L’idea alla base del progetto di legge è quello di attivare un processo compensativo assimilabile, da un lato, a quella che fu l’introduzione degli oneri di urbanizzazione per la realizzazione di strade, servizi urbani, ecc., dall’altro alla più recente pratica dei programmi integrati e del progetto urbano. Se nel passato vi è stata necessità di iscrivere la richiesta di costruire a una condizione di fornitura di capitali sociali in quanto infrastrutture e servizi erano (e sono) necessari per l’abitare, oggi (ma avrebbe dovuto esserlo anche ieri), periodo di evidente deficit ambientale ed ecologico e periodo di scarsa disponibilità di risorse territoriali come gli spazi aperti, è immaginabile attribuire a ogni trasformazione anche una responsabilità ecologica che si traduca in una sorta di onere ecologico attraverso il quale si possa generare nuova natura altrove rispetto alla trasformazione, concorrendo a generare una dotazione ecologica e ambientale necessaria per la qualità della vita insediata.
La trasformazione urbanistico-edilizia porta con sé una pur minima sottrazione di spazi e di risorse naturali che gravano sulla bilancia ambientale locale. Ecco che il progetto di legge immagina di introdurre una serie di contropartite, a carico del trasformatore (pubblico o privato che sia), capaci di fornire in altri lotti -ma in un intorno territoriale definito (tendenzialmente nello stesso comune)- un credito ecologico.
Questo credito non fa altro che “compensare” la sottrazione ambientale inevitabilmente tolta al territorio e al paesaggio che, pur con tutte le eco-soluzioni poste in essere in fase progettuale, rimane da “riparare”.

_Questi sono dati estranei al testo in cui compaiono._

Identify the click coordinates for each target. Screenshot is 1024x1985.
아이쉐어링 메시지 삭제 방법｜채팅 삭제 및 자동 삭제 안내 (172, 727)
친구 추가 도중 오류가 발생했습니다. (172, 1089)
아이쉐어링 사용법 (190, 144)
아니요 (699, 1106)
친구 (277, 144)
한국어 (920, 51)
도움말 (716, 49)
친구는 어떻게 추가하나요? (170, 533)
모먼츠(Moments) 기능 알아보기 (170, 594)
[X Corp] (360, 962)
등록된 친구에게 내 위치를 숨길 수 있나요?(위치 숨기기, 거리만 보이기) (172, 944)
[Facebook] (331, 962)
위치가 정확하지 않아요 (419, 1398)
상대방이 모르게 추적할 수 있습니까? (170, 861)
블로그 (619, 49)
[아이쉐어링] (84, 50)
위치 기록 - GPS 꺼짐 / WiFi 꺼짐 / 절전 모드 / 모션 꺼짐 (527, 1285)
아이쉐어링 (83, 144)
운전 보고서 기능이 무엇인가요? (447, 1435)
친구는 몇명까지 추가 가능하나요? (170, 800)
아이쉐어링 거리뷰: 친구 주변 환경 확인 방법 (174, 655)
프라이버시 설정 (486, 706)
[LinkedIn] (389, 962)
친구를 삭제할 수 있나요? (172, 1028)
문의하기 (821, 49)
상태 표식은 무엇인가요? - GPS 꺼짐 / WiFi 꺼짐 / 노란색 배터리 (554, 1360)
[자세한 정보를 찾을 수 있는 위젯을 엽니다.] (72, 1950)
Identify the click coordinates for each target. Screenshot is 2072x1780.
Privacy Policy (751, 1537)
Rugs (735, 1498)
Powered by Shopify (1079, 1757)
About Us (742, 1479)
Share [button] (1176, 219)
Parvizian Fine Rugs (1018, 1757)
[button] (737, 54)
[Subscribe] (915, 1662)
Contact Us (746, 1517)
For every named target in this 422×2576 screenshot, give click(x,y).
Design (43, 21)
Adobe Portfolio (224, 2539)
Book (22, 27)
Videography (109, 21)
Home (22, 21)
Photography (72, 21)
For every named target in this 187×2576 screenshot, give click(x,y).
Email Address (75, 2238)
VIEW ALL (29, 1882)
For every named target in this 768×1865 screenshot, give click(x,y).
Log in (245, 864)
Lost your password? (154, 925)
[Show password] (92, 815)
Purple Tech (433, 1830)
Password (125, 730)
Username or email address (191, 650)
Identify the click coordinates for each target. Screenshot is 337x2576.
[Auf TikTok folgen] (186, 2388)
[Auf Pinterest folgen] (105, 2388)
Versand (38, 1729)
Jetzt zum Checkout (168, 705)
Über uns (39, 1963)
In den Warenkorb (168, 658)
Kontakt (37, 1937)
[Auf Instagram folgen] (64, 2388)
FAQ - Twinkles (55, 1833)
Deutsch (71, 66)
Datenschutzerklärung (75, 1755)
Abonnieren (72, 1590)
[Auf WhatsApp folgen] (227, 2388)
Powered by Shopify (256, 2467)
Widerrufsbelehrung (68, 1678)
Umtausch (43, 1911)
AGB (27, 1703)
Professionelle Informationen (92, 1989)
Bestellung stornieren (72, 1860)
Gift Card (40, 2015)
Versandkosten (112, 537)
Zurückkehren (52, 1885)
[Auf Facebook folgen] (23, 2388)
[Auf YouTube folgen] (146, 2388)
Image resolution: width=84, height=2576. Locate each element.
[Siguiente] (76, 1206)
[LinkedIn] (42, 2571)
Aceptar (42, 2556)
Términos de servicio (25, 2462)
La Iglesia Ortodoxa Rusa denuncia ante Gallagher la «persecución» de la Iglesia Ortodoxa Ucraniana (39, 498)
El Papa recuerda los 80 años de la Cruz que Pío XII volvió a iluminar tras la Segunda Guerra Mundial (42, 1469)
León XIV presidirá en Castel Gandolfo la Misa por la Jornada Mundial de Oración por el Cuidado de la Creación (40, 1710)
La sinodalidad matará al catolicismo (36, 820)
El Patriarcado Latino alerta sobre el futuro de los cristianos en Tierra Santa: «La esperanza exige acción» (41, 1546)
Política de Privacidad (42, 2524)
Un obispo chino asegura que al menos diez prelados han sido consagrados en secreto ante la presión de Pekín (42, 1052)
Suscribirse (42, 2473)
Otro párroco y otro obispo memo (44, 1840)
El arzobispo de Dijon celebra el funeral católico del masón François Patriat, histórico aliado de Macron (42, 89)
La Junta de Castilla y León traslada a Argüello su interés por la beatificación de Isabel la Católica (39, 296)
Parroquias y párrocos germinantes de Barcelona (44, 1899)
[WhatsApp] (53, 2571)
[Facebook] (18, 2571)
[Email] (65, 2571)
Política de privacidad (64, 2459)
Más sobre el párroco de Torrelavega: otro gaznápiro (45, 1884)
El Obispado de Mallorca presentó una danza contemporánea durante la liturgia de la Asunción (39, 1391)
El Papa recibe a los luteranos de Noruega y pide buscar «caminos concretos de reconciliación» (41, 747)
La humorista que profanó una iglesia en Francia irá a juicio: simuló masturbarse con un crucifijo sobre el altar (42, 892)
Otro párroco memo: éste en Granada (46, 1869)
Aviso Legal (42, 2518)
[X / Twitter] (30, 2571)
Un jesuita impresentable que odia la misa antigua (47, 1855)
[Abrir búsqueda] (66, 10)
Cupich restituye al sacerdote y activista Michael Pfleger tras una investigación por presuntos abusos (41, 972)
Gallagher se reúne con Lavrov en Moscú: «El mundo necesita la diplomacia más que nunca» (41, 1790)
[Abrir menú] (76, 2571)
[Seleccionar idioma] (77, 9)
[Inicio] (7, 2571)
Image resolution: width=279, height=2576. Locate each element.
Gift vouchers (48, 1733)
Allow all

Sull'atto del “riparare” e del “compensare” è importante dire che cosa è possibile fare con riferimento al comparto ambientale del suolo, in quanto è evidente che la perdita di spazio e di organizzazione del territorio non è in sé compensabile. La compensazione ecologica diventa però tale se si definisce uno “statuto dei suoli” facendo ricorso alle categorie “funzionali”, proprie della definizione della scienza del suolo (il suolo come risorsa naturale limitata e insieme di funzioni connaturate alla vita terrestre), e non più solo geometriche (spazio territoriale).
La proposta di legge tiene conto di entrambe le connotazioni –spaziale e funzionale– del suolo e ne persegue la salvaguardia attiva attraverso una strategia win win per disincentivare il consumo di suolo e di spazio, trasferendo risorse al potenziamento e al consolidamento delle funzioni dei suoli liberi.
La proposta di legge non vuole quindi essere negativa verso il trasformare invocando blocchi, divieti e vincoli. Vuole essere invece positiva, ovvero:
a) indirizzare le trasformazioni a utilizzare aree già compromesse e
b) consentire di trasformare responsabilmente le aree (eventualmente anche quelle libere) accompagnandosi a un processo di pre-valutazione della reale necessità e della virtuosità ambientale della trasformazione e condizionando comunque questa a rilasciare un’area, altrove, da equipaggiare ecologicamente.